奥田 雄太(Yuta Okuda)
日本とイギリスでファッションデザインを学び、ファッションブランドでデザイナーとして活動したのち、2016年よりアーティストとしての道を歩み始めました。以降、個展やグループ展を通じて、自身の表現を追求し続けています。
初期の作品では、計算された線のみで構成された細密なドローイングを中心に制作していました。そこには秩序や構築性への関心が強く表れていましたが、ここ数年は「偶然性」に着目し、流れるような色彩と繊細な線描を組み合わせた“花”の作品へと展開しています。
現在の作品制作の中心にあるテーマは「循環」です。コロナ禍という社会の大きな変化を経験した中で、私は日々の何気ない瞬間が、実はとても尊く、特別なものであることに改めて気づかされました。家族と過ごす時間、健康に生きていけること、誰かとの小さな会話——そうした「当たり前」がどれほど支えになっていたかを実感し、その気づきが、感謝という感情へと変わっていきました。

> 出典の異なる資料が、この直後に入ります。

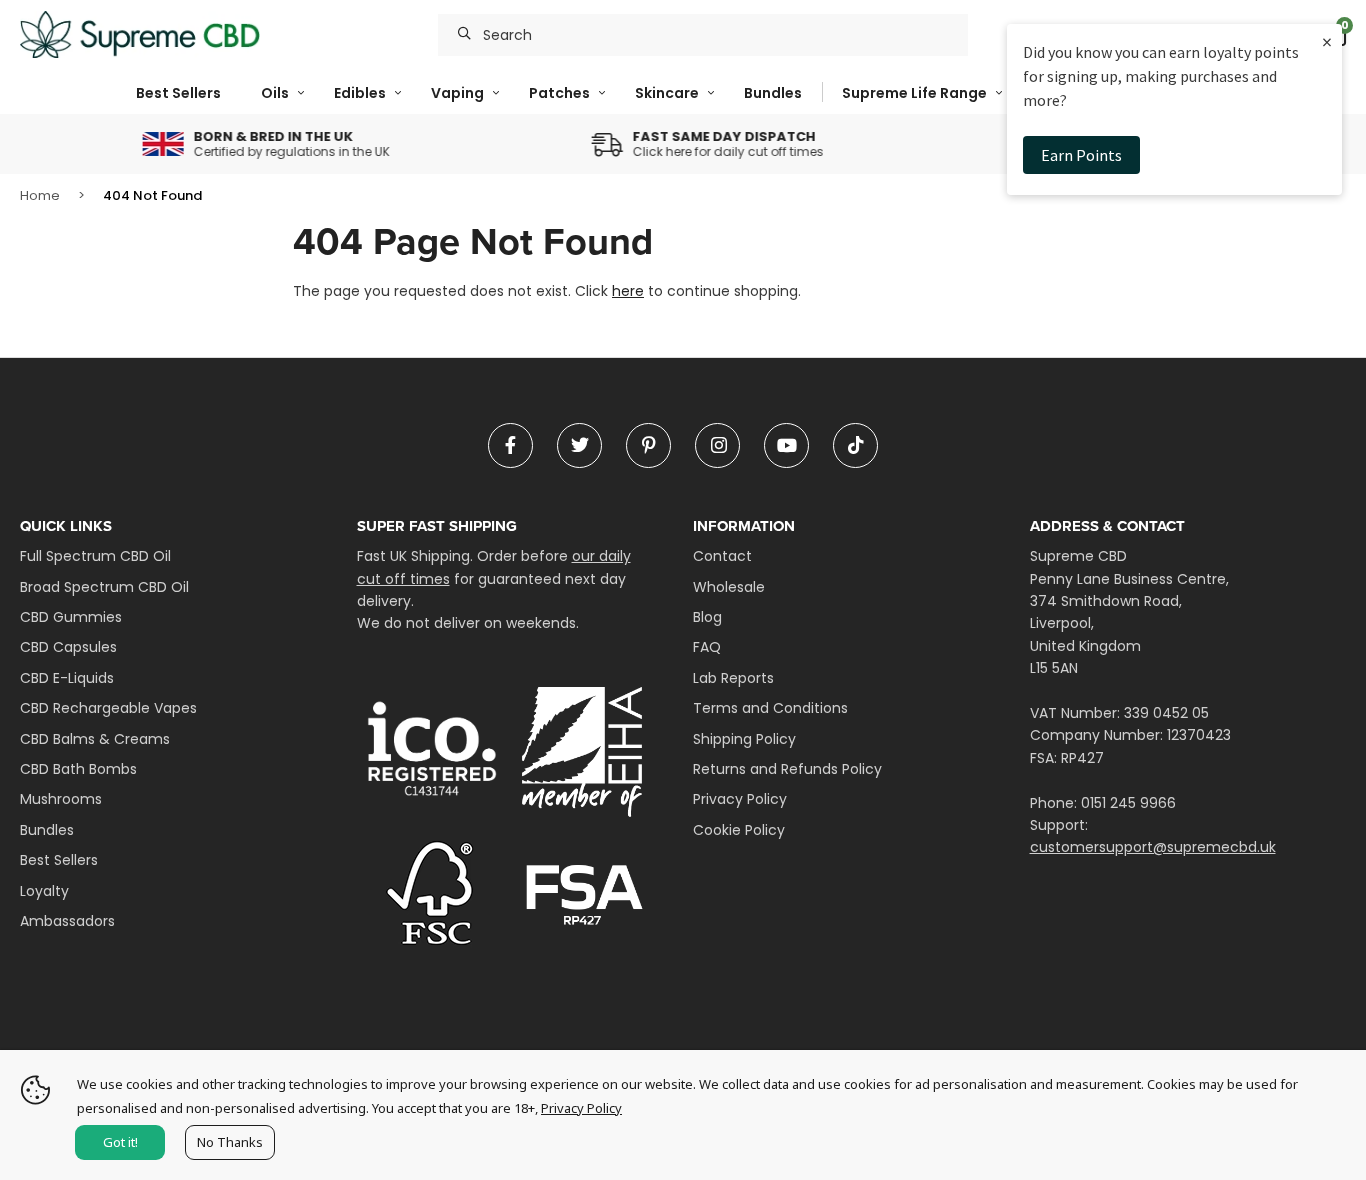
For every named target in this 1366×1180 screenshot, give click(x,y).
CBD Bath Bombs (78, 769)
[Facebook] (510, 445)
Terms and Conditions (770, 708)
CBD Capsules (68, 647)
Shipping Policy (744, 739)
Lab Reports (733, 678)
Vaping (457, 93)
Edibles (360, 93)
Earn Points (1081, 155)
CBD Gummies (71, 617)
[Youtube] (786, 445)
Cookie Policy (739, 830)
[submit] (464, 35)
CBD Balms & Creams (95, 739)
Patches (559, 93)
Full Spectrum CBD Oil (95, 556)
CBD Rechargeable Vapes (108, 708)
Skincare (667, 93)
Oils (275, 93)
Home (40, 195)
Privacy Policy (740, 799)
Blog (707, 617)
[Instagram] (717, 445)
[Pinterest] (648, 445)
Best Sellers (178, 93)
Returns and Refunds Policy (787, 769)
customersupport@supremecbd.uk (1153, 847)
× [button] (1327, 41)
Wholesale (729, 587)
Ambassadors (67, 921)
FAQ (707, 647)
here (628, 291)
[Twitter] (579, 445)
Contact (722, 556)
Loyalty (44, 891)
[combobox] (703, 35)
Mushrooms (61, 799)
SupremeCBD (140, 35)
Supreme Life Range (914, 93)
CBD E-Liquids (67, 678)
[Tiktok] (855, 445)
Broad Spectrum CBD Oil (104, 587)
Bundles (773, 93)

当たり前のことが当たり前ではないと気づいたからこそ、今できている「当たり前」に感謝し、その思いを込めて“感謝の花束”を描いています。
こうした思いから、「with gratitude(感謝を込めて)」というテーマで作品を描いています。アクリル絵具が生み出す偶然のにじみや混ざり合いに、極細のペンで丁寧に線を重ねていく。そうして“偶然”の中に“意志”を重ねていくようなプロセスは、私にとって、自分自身の感情を見つめなおす時間でもあります。
今回の展覧会タイトル「Blooming with Gratitude(感謝の花が咲く)」には、そんな想いが込められています。
感謝の形は人それぞれ違います。私が描く365輪の花は、365日のさまざまな感謝のかたちを表現しています。たとえ一日ひとつでも、何かに感謝することで、日々の景色は少しずつ鮮やかに変わっていく。
この作品を通じて、その彩りを少しでも感じていただけたらと願っています。
この花々が、鑑賞される方の心をそっと明るく照らし、日常の中で前を向く力になれば、それ以上の喜びはありません。